Life Sometimes Requires You To Do Nothing

A large part of my day is “given” to other people.

My version of adulthood includes responsibilities that dictate what happens and when it’s going to happen. My mind is often fatigued as soon as I wake up because of what lies ahead. Each day I leave for work, my goal is to hurry back home for some “me” time.

I wear a number of different hats on a moment-to-moment basis: podcaster, employee, writer, son, brother, nephew, boyfriend, student, and the list goes on.

Some days, all of these things work in harmony and I fulfill duties with the grace of Misty Copeland, tiptoeing through the minefield of other people’s problems while taking gigantic leaps over my own. Other days I’m more like Atlas, the titan who, according to Greek mythology, carries the world on his shoulders.

“Employee” is the most grating of all these titles but allows me the freedom to pursue other passions. Bomani Jones, quoted loosely from his Ted Talk, said the fastest way to do what you want is to handle your business. My consistent work attendance is tailored to that logic.

There’s no podcast, writing, video games, or anything that brings joy to my life if I don’t “secure the bag.” But, the act of securing the bag can be irksome. There’s a dullness to the repetition of preparing to go to work: a dullness I could’ve never imagined as a teenager when I desperately wished to be an adult.

Work frequently leaves me too exhausted to manage the other functions of my life. Functions which can only be completed AFTER work.

Unfortunately, I’m usually not in the mood to do anything once I’ve left the plantation, so, even though I’m batting a high percentage in the game of being adult I’m not particularly delighted about it.

I try to spice my life with extracurricular activities to season away the blandness of my work-centered existence. Oddly enough, adding “fun” things to do can quickly feel like another responsibility.

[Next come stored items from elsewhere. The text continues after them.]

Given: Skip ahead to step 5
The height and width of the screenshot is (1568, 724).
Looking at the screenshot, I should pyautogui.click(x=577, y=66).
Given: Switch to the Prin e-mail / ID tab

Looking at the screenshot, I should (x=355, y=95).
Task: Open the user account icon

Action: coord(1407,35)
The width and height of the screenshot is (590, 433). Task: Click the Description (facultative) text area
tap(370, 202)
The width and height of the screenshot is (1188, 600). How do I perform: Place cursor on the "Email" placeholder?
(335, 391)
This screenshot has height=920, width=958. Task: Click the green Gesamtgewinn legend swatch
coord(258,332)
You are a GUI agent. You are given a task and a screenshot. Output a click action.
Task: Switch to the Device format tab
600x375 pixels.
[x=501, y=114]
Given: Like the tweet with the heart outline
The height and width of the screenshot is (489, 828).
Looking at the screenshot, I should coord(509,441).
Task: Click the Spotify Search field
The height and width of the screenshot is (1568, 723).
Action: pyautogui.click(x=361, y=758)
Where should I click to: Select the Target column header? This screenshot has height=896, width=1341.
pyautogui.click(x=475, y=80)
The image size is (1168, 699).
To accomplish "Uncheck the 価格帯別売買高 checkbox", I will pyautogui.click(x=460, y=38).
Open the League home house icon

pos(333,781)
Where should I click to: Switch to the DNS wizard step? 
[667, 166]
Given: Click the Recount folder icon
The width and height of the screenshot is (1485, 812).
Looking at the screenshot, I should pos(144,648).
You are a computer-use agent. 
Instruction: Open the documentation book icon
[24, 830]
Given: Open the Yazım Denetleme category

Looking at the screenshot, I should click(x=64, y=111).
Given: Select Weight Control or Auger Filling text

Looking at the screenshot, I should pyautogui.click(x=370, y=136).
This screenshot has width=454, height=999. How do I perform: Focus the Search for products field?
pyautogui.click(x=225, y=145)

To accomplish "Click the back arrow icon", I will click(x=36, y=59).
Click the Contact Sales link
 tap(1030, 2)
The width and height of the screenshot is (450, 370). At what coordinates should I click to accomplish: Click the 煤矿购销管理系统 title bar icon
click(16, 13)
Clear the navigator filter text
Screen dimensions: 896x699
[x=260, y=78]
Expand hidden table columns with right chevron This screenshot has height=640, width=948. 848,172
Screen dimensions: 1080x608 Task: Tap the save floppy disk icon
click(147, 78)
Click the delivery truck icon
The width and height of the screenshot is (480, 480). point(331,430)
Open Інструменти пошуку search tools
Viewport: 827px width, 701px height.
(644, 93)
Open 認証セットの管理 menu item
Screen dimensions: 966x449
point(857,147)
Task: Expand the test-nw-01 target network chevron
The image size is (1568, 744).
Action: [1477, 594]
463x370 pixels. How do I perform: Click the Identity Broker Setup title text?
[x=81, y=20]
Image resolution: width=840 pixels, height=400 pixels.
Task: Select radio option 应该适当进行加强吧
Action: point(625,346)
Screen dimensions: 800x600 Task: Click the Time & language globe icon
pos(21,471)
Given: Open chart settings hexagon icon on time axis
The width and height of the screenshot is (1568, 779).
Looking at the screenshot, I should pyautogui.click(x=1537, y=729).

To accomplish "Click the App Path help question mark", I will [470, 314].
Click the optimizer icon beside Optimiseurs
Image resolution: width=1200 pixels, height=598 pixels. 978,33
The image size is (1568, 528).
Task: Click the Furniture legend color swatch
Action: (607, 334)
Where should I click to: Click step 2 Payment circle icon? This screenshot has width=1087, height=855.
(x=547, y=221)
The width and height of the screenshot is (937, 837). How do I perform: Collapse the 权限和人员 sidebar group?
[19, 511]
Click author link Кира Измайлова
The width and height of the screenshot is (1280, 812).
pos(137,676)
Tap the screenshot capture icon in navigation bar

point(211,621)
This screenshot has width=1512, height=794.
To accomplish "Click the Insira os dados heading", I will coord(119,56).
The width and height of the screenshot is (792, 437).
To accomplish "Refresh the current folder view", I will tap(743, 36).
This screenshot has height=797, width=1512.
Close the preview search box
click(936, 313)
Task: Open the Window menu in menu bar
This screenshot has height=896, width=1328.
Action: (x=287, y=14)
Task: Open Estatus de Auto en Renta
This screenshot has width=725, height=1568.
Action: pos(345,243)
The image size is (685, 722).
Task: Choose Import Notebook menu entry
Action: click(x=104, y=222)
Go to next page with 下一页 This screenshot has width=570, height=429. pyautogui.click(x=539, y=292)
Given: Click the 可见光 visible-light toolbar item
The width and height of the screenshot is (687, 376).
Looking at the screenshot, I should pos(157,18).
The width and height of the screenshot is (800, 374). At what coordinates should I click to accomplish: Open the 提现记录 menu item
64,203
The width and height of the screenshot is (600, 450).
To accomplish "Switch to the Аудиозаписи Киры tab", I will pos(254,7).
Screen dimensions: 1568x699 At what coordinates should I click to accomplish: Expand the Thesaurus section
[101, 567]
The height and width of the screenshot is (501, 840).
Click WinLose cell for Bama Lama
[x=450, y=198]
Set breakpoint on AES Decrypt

For example, I’m a podcaster at NWAP and we record almost every Tuesday. It’s something I enjoy because my chances for great conversation in other avenues of my life are lower than the sales of Troy Ave’s last album.

We’ve published over 100 episodes since 2014. I’m floored by the continued support we receive from our fans. It’s incredible to know we have an active fan base and their feedback is one of the most rewarding parts of the experience.

But, I’d be disingenuous if I didn’t admit I’m occasionally thrilled for a conflict that delays our recording schedule. No recording means two hours I would’ve spent creating the show is two hours I can now spend doing something else, or nothing at all.

The relief in not having to do the show mirrors the sensation women feel when taking off their bra after work. And that sentiment isn’t limited to the show itself, but to anything I do which requires (that’s the key word) my attendance.

I was, for a time, confounded by this feeling. I once surmised doing things I enjoyed would eliminate the distress of ceding seven to ten hours a day to my job. I was shocked to find even the things I take pleasure in can feel like a nine to five.

This is why I love doing “nothing.” Nothing, in this context, means actions free from responsibility. It includes activities such as: aimlessly tweeting while half-watching television; playing video games to block out all of life’s problems; or listening to Kendrick Lamar’s “DNA,” on repeat, at levels loud enough to blow the wig off your favorite Instagram honey.

For some, doing nothing isn’t an option. Our society says if we’re not progressing toward a goal, improving ourselves in some way, or increasing happiness in someone else, we’re wasting time. The thought of doing nothing, for most of us, is terrifying.

I never want to be one of those people. Each time I leave my house, I look forward to coming back to do nothing. That, is peak adulting. My next goal though?

Try to get to a space where doing nothing isn’t so damned necessary.